During the past year, more than a million Indians have voluntarily surrendered their subsidised cooking gas. The Modi government’s campaign to persuade them to do so, arguing that the money ought to be directed towards the more deserving, is path-breaking in its attempt to change the narrative on subsidies in what is still very much a developing country.
There has been plenty of public discourse on whether the less deserving have hogged the lion’s share of subsidies. In particular, it has been asked whether fuel subsidies for the middle class take away what should rightfully go to the much larger populace that doesn’t own vehicles; also whether agriculture subsidies, including income-tax exemption, end up benefiting better-off landowners to the detriment of subsistence farmers. Attempts to direct subsidies to the poorest (such as a targeted public distribution system), which have given mixed results, have also been caught in the crossfire of ideologies, with some sections of the polity accusing others of trying to deprive the needy.

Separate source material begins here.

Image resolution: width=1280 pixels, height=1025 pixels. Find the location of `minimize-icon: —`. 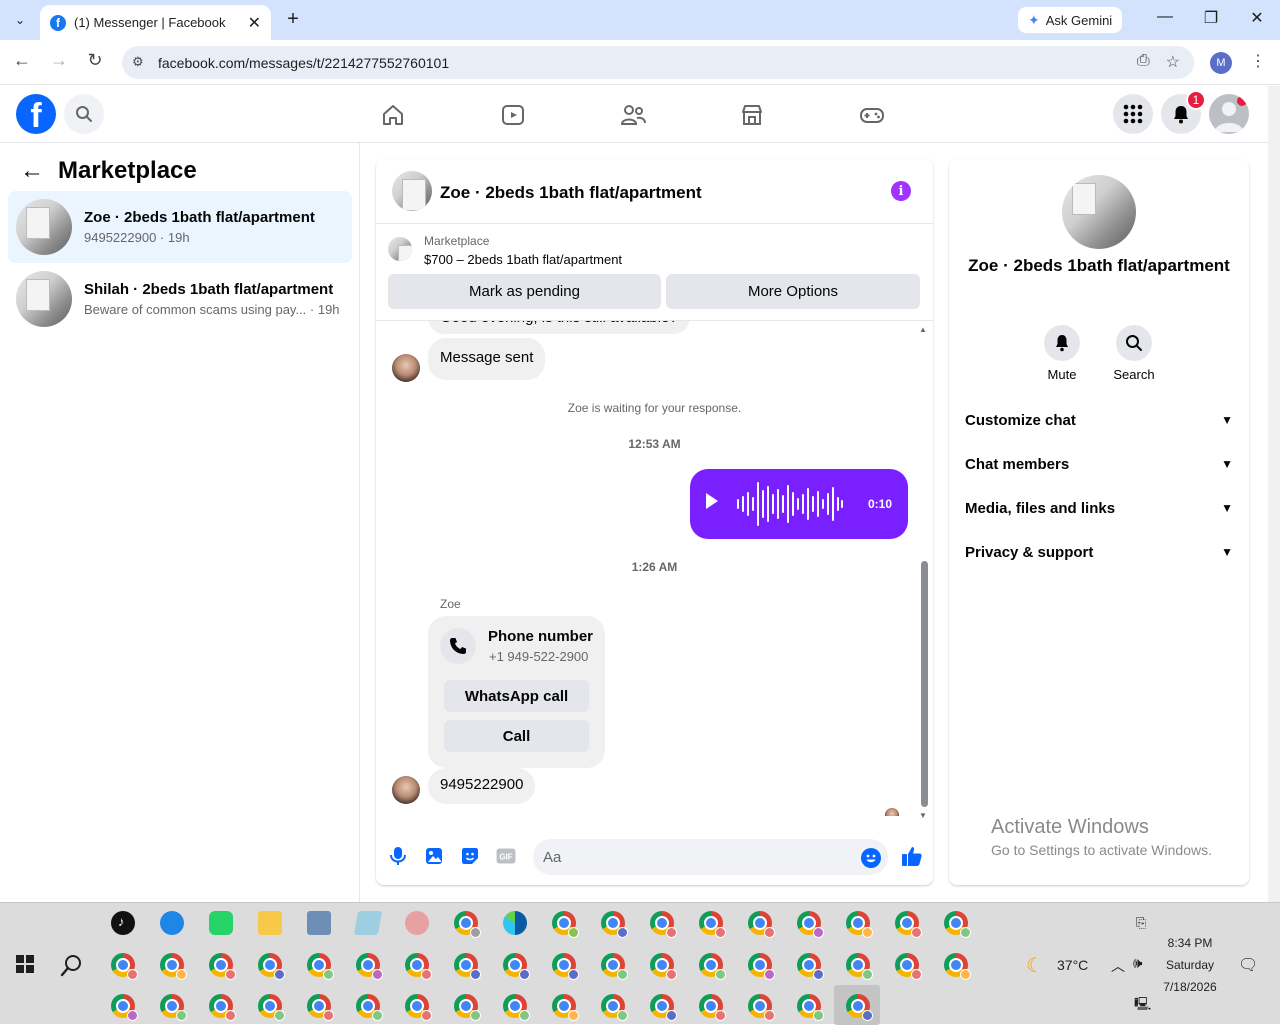

minimize-icon: — is located at coordinates (1165, 17).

But it is only recently that people have started questioning and criticising the privileges enjoyed by the political elite. As India’s middle class grows in size and affluence, it has gained influence and has started speaking its mind against such privileges as subsidised food in Parliament, excessive expenditure on VIP security, exemption from frisking at airports, red beacons atop VIP cars. Many Indians now see them as relics reflecting the colonial mindset—as if the elite need special facilities to be able to do their job. They see them as unsuited to the world’s largest democracy in the 21st century.
Other facets of such privileges have to do with the accumulated effects of political hypocrisy. One glaring example, at the higher levels of public office, is paying salaries whose overt components are noticeably lower than their private-sector counterparts, yet making up for that with significant perks—such as free or subsidised housing. It is time to start debating whether the country wouldn’t be better off by emulating such countries like Singapore, where public salaries are significantly higher and, equally importantly, overt.
On the matter of subsidies for the poor, newer attempts to use technology to bypass India’s byzantine, leaky government delivery systems and deliver directly to beneficiaries are still at an early stage. But Aadhaar—arguably the UPA government’s most transformative idea, on which it dragged its feet to its own cost—is already beginning to make an impact. The direct benefits transfer (DBT) mechanism is being used to send the subsidy amount on LPG cylinders directly to continuing, needy beneficiaries’ accounts. This relies on biometric identification (done under the Aadhar programme) to ensure there is no duplication of benefits. DBT itself is a euphemism for cash transfers which, though successful in several countries and endorsed by many leading economists, is nevertheless resisted by some. Their argument, that India’s corruption-ridden, inefficient delivery system cannot be improved and must remain in place, is debatable.
What is not in question, however, is that low global petroleum prices over the past year have provided India with an opportunity to catch its breath and revisit the principles of subsidies. The government has been able to drastically reduce fuel subsidies without a spike in inflation or bruising political consequences. It is in this backdrop that the idea of persuading millions of well-off people to abjure subsidies and take pride in doing so is revolutionary. But in doing so, the government has ignited reactions that can have far-reaching and unanticipated consequences.
One such reaction is a growing feeling among the middle class that if they can give up LPG subsidy, MPs ought not to be enjoying subsidised food. Attempts to defend this subsidy on the grounds that many others avail of it besides MPs have not been persuasive. Most of these others are government staff, journalists and the like, hardly representative of the poorest citizens. And the final nail on that coffin is the response that if anyone inside Parliament’s premises needs a food subsidy, they should get it transparently—via DBT. The Parliament canteen subsidy is hardly the costliest perk, being far overshadowed by housing and other such luxuries. And politicians are hardly the biggest beneficiaries of such privileges. Just a cursory look at the pelf and privileges enjoyed by unelected, and far less accountable, senior government employees, makes that clear. But in this era of subsidy re-engineering, this relatively small privilege has started grating with many. Doing away with it might be a baby step, but would help create manoeuvring room for MPs to have more substantial discussions on subsidies.